======== Supplied information

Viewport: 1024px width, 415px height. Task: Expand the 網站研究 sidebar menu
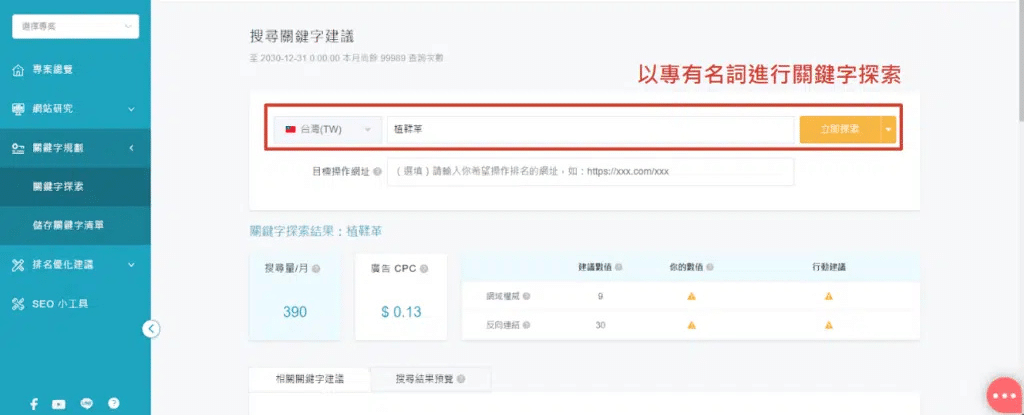75,108
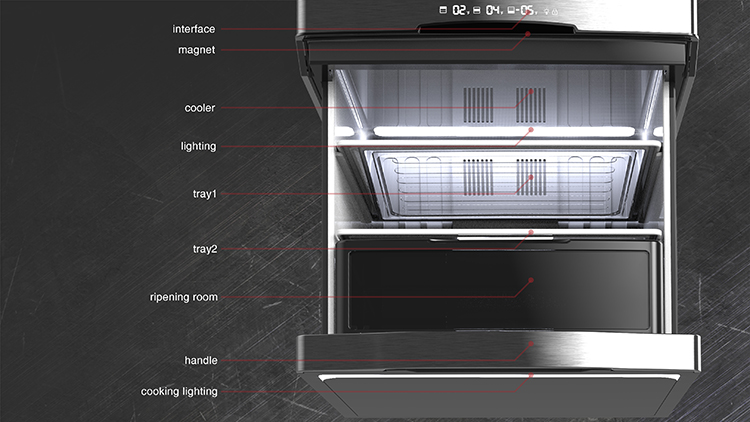Tap the second compartment icon before 04

click(477, 10)
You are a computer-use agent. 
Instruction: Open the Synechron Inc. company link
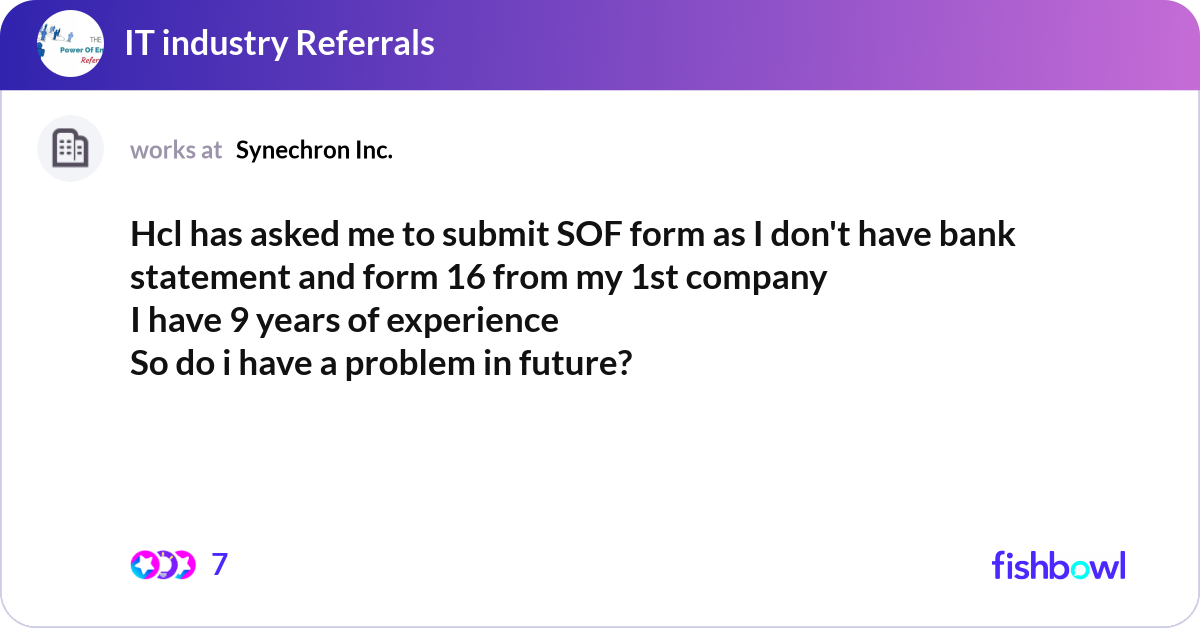[x=314, y=150]
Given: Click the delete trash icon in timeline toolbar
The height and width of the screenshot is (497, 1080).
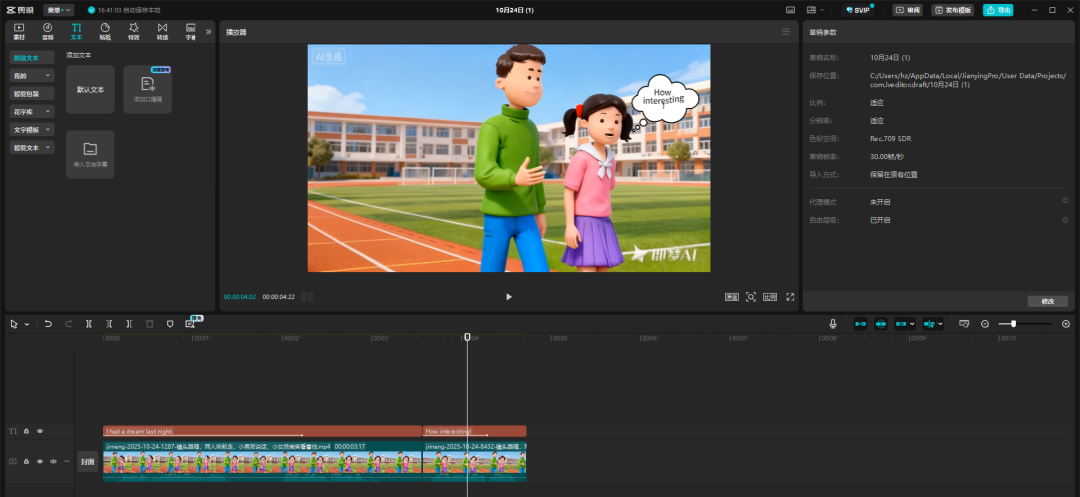Looking at the screenshot, I should (x=149, y=324).
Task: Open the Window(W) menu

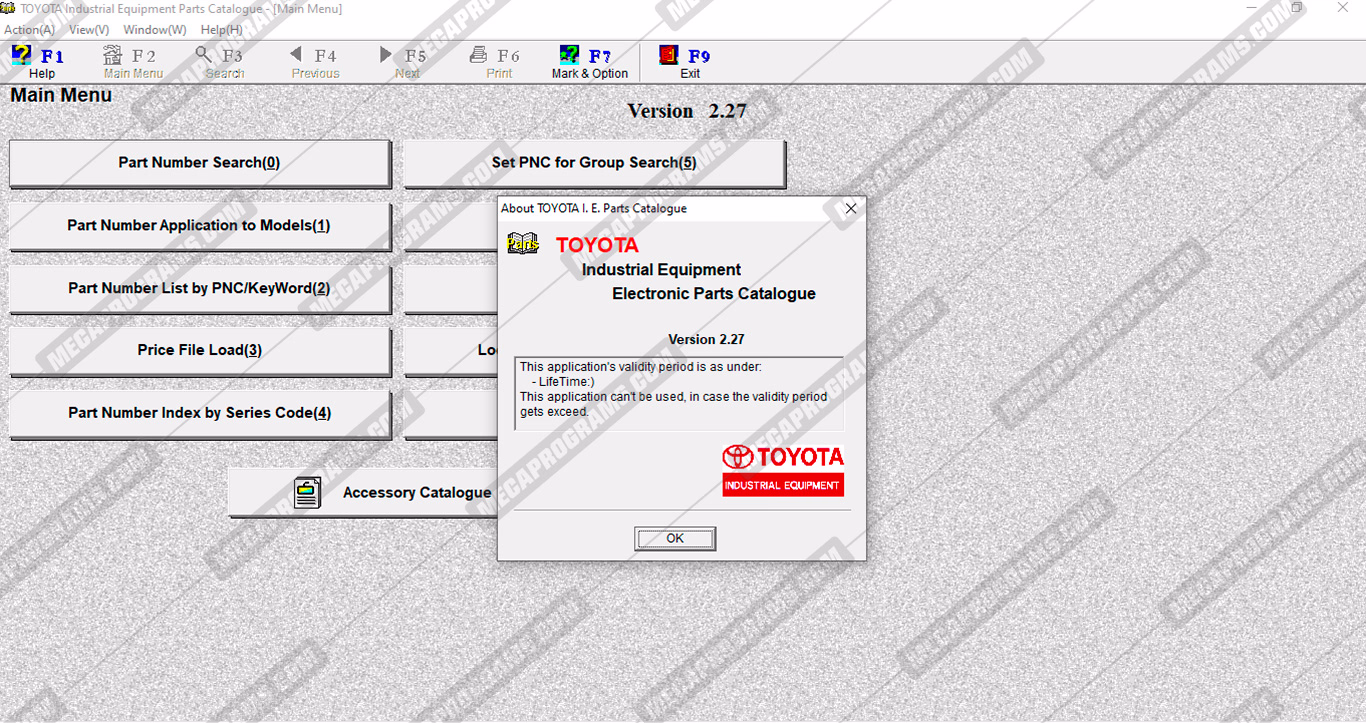Action: [x=154, y=30]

================

• [Requirement]: From the line containing "You are a computer-use agent." through the end of the entries, quote each line exactly and nothing else, excluding all pictures.

• [Solved problem]:
You are a computer-use agent. 
Instruction: Open the Synechron Inc. company link
[x=314, y=150]
Given: Click the delete trash icon in timeline toolbar
The height and width of the screenshot is (497, 1080).
Looking at the screenshot, I should (x=149, y=324).
Task: Open the Window(W) menu

Action: [x=154, y=30]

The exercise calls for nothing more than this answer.